The good news I can see the posts... the bad news it took something bad happening to my harddrive to fix it. 

Currently I'm on my secondary HD with no email at all but I can see the message boards. I'm in the process of getting my HD fixed so I should be back to normal later today. I'm on a Mac so if any of you know anything about that currently the only way to reach me is thru AIM. My AIM address is: Talon CnG

~Derek


----------



## Talath (Sep 8, 2002)

Nice to have you back Talon


----------



## Darkness (Sep 8, 2002)

Good to see you, Derek! How are you? I hope that things are starting to get better for you!


----------



## TalonComics (Sep 8, 2002)

Hmmm... Yeah, over all things are getting better except for this computer problem. :/

I'm around and getting things caught up. Just trying to get the stress taken care of.

~D


----------



## DM_Matt (Sep 8, 2002)

Wanna detail your computer problems in a post so that we can all take a crack at solving them?


----------



## TalonComics (Sep 8, 2002)

Okay, sure... I'm on a Mac using OS 10.2...

I booted up system 9.2 off of another hard drive and when I tried to switch back to my main hard drive it would no longer mount. When I use Disk Utility the drive is there but can't be mounted. When I scan the HD it says:
Checking HFS Plus volume.
Checking Extents Overflow file.
Checking Catalog file.
Invalid catalog record type

When I try to repair it it doesn't repair.

Norton Ultilities isn't compatible with 10.2. 

~D


----------



## Piratecat (Sep 8, 2002)

Welcome back, buddy!

I'll slide this over to meta.


----------



## Wicht (Sep 8, 2002)

Hey Derek, good to see you back here


----------



## Mark (Sep 8, 2002)

WB, TC!


----------



## LcKedovan (Sep 8, 2002)

Welcome back Derek! I'd love to help but I'm a PC not a Mac dude :|. Good luck though!

-Will


----------



## Wolf72 (Sep 8, 2002)

ARRRRROOOOOOOOOOOOO!!!!!!!!!!!!!!!!!!!!!!!!!!!!!!!!


----------



## Crothian (Sep 8, 2002)

Glad to see you back, Derek.


----------



## Morrus (Sep 8, 2002)

Great to see you back, Derek!  If there's anything I can do to help you out (in a general sense), let me know!


----------



## Horacio (Sep 9, 2002)

Welcome back, Derek!!!!


----------



## Henry (Sep 9, 2002)

I'm afraid I have no help for your problem, but would a "welcome back, friend!" message hurt?


----------



## Maldur (Sep 10, 2002)

Cant help you with your Mac. But welcome back!


----------



## Eridanis (Sep 10, 2002)

TalonComics said:
			
		

> *Okay, sure... I'm on a Mac using OS 10.2...
> 
> I booted up system 9.2 off of another hard drive and when I tried to switch back to my main hard drive it would no longer mount. When I use Disk Utility the drive is there but can't be mounted. When I scan the HD it says:
> Checking HFS Plus volume.
> ...




Derek -

Can you boot from the 9.2 CD? And can you see the OS X drive with it? If so, try running Disk First Aid from there.

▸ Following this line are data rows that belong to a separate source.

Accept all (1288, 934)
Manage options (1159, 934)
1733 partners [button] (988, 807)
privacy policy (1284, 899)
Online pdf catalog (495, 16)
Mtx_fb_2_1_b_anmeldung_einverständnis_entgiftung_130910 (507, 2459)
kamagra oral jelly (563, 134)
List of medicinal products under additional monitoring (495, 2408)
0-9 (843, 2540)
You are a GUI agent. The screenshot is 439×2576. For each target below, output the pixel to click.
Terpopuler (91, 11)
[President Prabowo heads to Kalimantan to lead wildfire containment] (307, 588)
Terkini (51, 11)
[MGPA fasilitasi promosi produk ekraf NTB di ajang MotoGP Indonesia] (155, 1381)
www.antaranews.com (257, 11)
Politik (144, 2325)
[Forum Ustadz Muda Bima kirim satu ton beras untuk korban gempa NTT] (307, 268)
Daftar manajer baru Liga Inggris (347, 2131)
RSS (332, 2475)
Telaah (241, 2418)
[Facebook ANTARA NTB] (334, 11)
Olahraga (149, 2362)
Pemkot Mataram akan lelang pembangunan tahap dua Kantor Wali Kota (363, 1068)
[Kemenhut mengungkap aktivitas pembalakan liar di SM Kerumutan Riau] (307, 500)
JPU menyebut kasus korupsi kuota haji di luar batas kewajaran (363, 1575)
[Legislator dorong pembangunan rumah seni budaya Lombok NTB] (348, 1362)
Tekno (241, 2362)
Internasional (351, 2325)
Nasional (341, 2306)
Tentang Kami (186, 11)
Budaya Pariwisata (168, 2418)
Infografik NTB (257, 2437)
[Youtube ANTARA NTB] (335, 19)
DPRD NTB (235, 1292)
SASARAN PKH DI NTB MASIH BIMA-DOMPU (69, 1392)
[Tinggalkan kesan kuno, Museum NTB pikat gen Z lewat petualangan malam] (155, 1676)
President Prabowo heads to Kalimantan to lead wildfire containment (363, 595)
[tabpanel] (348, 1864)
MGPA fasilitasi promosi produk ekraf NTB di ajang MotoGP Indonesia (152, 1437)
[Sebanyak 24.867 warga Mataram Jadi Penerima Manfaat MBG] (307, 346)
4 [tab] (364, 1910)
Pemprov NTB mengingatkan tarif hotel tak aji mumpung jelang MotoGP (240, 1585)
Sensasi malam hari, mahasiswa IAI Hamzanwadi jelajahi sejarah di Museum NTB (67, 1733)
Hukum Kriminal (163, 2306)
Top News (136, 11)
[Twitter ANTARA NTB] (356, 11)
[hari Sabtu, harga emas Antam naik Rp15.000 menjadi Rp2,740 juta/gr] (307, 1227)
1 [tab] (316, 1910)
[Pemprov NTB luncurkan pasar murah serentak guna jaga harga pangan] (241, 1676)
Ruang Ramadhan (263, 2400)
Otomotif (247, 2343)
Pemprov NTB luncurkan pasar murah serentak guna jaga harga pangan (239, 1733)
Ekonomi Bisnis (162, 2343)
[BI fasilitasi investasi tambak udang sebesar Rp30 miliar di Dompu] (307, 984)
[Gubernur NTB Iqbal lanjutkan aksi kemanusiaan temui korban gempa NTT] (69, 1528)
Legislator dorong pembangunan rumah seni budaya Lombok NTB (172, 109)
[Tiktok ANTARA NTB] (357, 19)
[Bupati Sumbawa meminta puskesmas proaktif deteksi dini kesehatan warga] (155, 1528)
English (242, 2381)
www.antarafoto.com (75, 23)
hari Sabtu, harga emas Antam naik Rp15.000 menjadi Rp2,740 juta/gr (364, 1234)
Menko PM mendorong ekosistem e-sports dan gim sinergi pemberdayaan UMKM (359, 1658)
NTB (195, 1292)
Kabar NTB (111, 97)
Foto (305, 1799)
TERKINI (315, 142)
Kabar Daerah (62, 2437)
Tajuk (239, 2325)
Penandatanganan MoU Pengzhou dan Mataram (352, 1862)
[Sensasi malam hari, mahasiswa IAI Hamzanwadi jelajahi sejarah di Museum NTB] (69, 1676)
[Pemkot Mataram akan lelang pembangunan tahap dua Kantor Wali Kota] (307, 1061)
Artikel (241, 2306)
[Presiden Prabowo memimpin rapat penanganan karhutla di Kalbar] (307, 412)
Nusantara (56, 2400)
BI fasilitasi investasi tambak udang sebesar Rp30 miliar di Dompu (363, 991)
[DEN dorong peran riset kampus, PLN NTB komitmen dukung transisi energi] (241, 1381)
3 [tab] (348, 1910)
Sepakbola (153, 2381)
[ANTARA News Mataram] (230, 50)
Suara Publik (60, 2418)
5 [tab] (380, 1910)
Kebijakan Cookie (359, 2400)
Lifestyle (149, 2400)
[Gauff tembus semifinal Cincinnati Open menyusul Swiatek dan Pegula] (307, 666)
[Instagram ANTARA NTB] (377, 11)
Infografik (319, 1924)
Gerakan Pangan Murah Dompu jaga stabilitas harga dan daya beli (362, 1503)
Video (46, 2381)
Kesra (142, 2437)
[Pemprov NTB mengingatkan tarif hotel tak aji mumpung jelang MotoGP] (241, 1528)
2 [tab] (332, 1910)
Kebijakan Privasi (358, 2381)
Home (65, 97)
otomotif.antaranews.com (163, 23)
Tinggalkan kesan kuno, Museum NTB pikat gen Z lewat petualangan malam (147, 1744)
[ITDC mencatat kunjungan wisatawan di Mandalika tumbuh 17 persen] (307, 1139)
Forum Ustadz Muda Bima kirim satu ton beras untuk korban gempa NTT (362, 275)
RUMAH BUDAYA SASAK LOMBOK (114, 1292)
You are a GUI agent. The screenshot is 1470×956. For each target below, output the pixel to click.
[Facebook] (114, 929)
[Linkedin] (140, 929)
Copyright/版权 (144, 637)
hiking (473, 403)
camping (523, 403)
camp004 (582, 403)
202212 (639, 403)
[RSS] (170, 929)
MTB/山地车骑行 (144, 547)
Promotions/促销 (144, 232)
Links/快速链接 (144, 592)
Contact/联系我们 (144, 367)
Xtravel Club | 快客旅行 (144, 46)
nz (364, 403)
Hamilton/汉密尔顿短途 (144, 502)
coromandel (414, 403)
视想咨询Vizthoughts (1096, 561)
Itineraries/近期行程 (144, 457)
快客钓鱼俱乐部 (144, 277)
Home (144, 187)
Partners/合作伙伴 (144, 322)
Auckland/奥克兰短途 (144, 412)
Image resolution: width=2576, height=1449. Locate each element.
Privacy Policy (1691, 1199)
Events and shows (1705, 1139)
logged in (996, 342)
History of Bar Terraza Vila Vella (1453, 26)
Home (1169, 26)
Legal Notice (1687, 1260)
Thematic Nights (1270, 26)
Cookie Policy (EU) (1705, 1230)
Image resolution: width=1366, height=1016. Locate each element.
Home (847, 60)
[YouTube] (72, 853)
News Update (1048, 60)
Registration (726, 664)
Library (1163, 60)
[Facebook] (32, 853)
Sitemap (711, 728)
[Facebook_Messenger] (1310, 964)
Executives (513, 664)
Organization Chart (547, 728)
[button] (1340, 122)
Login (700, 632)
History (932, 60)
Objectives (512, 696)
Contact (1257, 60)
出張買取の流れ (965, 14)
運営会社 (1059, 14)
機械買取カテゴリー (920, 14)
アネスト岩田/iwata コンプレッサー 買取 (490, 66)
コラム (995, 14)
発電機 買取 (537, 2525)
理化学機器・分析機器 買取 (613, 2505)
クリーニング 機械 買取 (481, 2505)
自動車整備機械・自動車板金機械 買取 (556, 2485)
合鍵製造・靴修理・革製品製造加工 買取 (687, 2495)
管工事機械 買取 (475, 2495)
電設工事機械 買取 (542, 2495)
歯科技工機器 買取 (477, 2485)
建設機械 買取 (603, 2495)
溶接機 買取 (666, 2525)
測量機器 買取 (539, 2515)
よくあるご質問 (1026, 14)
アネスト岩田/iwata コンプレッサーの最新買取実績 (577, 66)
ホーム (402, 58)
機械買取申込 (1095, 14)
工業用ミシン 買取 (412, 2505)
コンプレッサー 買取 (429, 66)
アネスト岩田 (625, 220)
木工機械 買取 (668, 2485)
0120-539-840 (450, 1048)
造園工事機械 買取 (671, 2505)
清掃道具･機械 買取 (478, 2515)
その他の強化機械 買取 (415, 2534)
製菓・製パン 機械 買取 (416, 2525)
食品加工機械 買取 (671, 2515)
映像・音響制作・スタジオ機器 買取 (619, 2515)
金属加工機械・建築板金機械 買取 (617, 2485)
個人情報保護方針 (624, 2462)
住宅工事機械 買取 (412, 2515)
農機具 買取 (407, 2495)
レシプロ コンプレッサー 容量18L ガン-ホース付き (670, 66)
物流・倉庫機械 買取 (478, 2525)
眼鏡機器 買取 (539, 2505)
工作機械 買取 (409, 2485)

Also, WRT Norton Utilities, do you have the latest version, 7.0? I know it supports up to 10.1.5, not sure about 10.2 compatibility, but I wouldnt see a problem booting from the Utilities 7.0 disk.


----------



## tennyson (Sep 10, 2002)

.


----------



## Cedric (Sep 11, 2002)

> I'm on a Mac




That's your problem...seriously though, good to have you back. 

Cedric


----------